- **AIM OF THE EXERCISE**: Output every record again so that it matches the original word for word.

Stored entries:
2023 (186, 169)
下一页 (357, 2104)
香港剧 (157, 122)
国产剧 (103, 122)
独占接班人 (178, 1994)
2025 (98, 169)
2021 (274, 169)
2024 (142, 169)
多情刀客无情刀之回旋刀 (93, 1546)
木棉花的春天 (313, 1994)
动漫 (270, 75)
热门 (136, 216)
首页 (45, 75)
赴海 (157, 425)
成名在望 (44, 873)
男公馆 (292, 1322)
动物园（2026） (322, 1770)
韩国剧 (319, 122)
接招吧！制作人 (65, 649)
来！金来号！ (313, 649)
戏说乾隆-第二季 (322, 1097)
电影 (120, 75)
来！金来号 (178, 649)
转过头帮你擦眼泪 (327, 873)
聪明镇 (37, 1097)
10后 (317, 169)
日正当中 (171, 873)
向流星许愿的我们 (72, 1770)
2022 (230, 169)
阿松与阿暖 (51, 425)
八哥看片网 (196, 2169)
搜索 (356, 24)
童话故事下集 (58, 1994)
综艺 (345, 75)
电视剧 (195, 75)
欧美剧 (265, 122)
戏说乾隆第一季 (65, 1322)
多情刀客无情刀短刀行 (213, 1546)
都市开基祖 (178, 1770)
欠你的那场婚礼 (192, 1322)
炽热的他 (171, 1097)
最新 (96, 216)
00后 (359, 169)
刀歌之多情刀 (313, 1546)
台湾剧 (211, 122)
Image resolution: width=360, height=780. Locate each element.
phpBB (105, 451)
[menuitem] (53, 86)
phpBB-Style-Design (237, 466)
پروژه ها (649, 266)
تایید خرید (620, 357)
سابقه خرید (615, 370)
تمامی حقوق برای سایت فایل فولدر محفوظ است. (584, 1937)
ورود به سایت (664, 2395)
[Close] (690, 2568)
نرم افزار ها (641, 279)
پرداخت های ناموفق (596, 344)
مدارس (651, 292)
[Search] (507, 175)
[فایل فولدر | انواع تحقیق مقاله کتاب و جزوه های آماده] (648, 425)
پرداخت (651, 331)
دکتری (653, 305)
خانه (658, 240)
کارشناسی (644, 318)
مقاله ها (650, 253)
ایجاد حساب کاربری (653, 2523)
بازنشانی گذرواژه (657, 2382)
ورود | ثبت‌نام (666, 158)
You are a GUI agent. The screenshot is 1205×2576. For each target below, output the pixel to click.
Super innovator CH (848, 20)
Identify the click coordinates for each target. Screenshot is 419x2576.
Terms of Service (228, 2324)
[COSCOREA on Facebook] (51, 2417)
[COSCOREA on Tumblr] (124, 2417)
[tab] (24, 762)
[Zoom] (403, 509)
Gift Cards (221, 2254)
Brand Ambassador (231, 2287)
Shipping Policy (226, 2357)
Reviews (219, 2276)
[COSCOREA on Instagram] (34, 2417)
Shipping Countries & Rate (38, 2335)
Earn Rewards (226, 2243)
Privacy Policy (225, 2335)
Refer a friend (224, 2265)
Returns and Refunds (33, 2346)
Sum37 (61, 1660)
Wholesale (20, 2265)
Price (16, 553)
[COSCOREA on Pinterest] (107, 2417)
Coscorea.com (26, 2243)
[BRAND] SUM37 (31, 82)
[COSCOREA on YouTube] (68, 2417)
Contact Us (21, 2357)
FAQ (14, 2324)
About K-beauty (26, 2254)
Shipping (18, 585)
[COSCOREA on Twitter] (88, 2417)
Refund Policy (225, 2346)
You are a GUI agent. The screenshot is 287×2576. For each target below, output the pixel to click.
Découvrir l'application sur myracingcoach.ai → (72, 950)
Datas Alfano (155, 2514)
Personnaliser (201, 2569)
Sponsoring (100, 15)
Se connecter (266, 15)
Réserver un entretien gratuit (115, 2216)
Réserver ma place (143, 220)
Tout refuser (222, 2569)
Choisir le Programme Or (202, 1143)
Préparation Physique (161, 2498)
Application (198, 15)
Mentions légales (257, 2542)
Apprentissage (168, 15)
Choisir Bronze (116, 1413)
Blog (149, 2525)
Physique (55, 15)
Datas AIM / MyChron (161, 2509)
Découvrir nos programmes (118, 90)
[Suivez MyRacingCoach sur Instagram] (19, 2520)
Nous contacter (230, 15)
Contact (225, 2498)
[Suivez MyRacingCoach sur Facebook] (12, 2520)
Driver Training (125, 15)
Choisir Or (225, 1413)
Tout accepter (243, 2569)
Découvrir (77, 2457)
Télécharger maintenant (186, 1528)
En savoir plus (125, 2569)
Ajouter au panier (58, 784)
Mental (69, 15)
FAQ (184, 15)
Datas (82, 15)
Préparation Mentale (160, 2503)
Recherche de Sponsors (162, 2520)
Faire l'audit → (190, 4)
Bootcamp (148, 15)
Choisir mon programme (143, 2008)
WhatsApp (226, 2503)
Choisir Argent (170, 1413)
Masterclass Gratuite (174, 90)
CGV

- **EXERCISE RESULT**:
2023 (186, 169)
下一页 (357, 2104)
香港剧 (157, 122)
国产剧 (103, 122)
独占接班人 (178, 1994)
2025 (98, 169)
2021 (274, 169)
2024 (142, 169)
多情刀客无情刀之回旋刀 (93, 1546)
木棉花的春天 (313, 1994)
动漫 (270, 75)
热门 (136, 216)
首页 (45, 75)
赴海 (157, 425)
成名在望 (44, 873)
男公馆 (292, 1322)
动物园（2026） (322, 1770)
韩国剧 (319, 122)
接招吧！制作人 (65, 649)
来！金来号！ (313, 649)
戏说乾隆-第二季 (322, 1097)
电影 (120, 75)
来！金来号 (178, 649)
转过头帮你擦眼泪 (327, 873)
聪明镇 (37, 1097)
10后 (317, 169)
日正当中 (171, 873)
向流星许愿的我们 (72, 1770)
2022 (230, 169)
阿松与阿暖 (51, 425)
八哥看片网 (196, 2169)
搜索 (356, 24)
童话故事下集 (58, 1994)
综艺 (345, 75)
电视剧 (195, 75)
欧美剧 (265, 122)
戏说乾隆第一季 (65, 1322)
多情刀客无情刀短刀行 (213, 1546)
都市开基祖 (178, 1770)
欠你的那场婚礼 (192, 1322)
炽热的他 (171, 1097)
最新 (96, 216)
00后 (359, 169)
刀歌之多情刀 (313, 1546)
台湾剧 (211, 122)
Image resolution: width=360, height=780. Locate each element.
phpBB (105, 451)
[menuitem] (53, 86)
phpBB-Style-Design (237, 466)
پروژه ها (649, 266)
تایید خرید (620, 357)
سابقه خرید (615, 370)
تمامی حقوق برای سایت فایل فولدر محفوظ است. (584, 1937)
ورود به سایت (664, 2395)
[Close] (690, 2568)
نرم افزار ها (641, 279)
پرداخت های ناموفق (596, 344)
مدارس (651, 292)
[Search] (507, 175)
[فایل فولدر | انواع تحقیق مقاله کتاب و جزوه های آماده] (648, 425)
پرداخت (651, 331)
دکتری (653, 305)
خانه (658, 240)
کارشناسی (644, 318)
مقاله ها (650, 253)
ایجاد حساب کاربری (653, 2523)
بازنشانی گذرواژه (657, 2382)
ورود | ثبت‌نام (666, 158)
You are a GUI agent. The screenshot is 1205×2576. For each target below, output the pixel to click.
Super innovator CH (848, 20)
Identify the click coordinates for each target. Screenshot is 419x2576.
Terms of Service (228, 2324)
[COSCOREA on Facebook] (51, 2417)
[COSCOREA on Tumblr] (124, 2417)
[tab] (24, 762)
[Zoom] (403, 509)
Gift Cards (221, 2254)
Brand Ambassador (231, 2287)
Shipping Policy (226, 2357)
Reviews (219, 2276)
[COSCOREA on Instagram] (34, 2417)
Shipping Countries & Rate (38, 2335)
Earn Rewards (226, 2243)
Privacy Policy (225, 2335)
Refer a friend (224, 2265)
Returns and Refunds (33, 2346)
Sum37 (61, 1660)
Wholesale (20, 2265)
Price (16, 553)
[COSCOREA on Pinterest] (107, 2417)
Coscorea.com (26, 2243)
[BRAND] SUM37 (31, 82)
[COSCOREA on YouTube] (68, 2417)
Contact Us (21, 2357)
FAQ (14, 2324)
About K-beauty (26, 2254)
Shipping (18, 585)
[COSCOREA on Twitter] (88, 2417)
Refund Policy (225, 2346)
You are a GUI agent. The screenshot is 287×2576. For each target below, output the pixel to click.
Découvrir l'application sur myracingcoach.ai → (72, 950)
Datas Alfano (155, 2514)
Personnaliser (201, 2569)
Sponsoring (100, 15)
Se connecter (266, 15)
Réserver un entretien gratuit (115, 2216)
Réserver ma place (143, 220)
Tout refuser (222, 2569)
Choisir le Programme Or (202, 1143)
Préparation Physique (161, 2498)
Application (198, 15)
Mentions légales (257, 2542)
Apprentissage (168, 15)
Choisir Bronze (116, 1413)
Blog (149, 2525)
Physique (55, 15)
Datas AIM / MyChron (161, 2509)
Découvrir nos programmes (118, 90)
[Suivez MyRacingCoach sur Instagram] (19, 2520)
Nous contacter (230, 15)
Contact (225, 2498)
[Suivez MyRacingCoach sur Facebook] (12, 2520)
Driver Training (125, 15)
Choisir Or (225, 1413)
Tout accepter (243, 2569)
Découvrir (77, 2457)
Télécharger maintenant (186, 1528)
En savoir plus (125, 2569)
Ajouter au panier (58, 784)
Mental (69, 15)
FAQ (184, 15)
Datas (82, 15)
Préparation Mentale (160, 2503)
Recherche de Sponsors (162, 2520)
Faire l'audit → (190, 4)
Bootcamp (148, 15)
Choisir mon programme (143, 2008)
WhatsApp (226, 2503)
Choisir Argent (170, 1413)
Masterclass Gratuite (174, 90)
CGV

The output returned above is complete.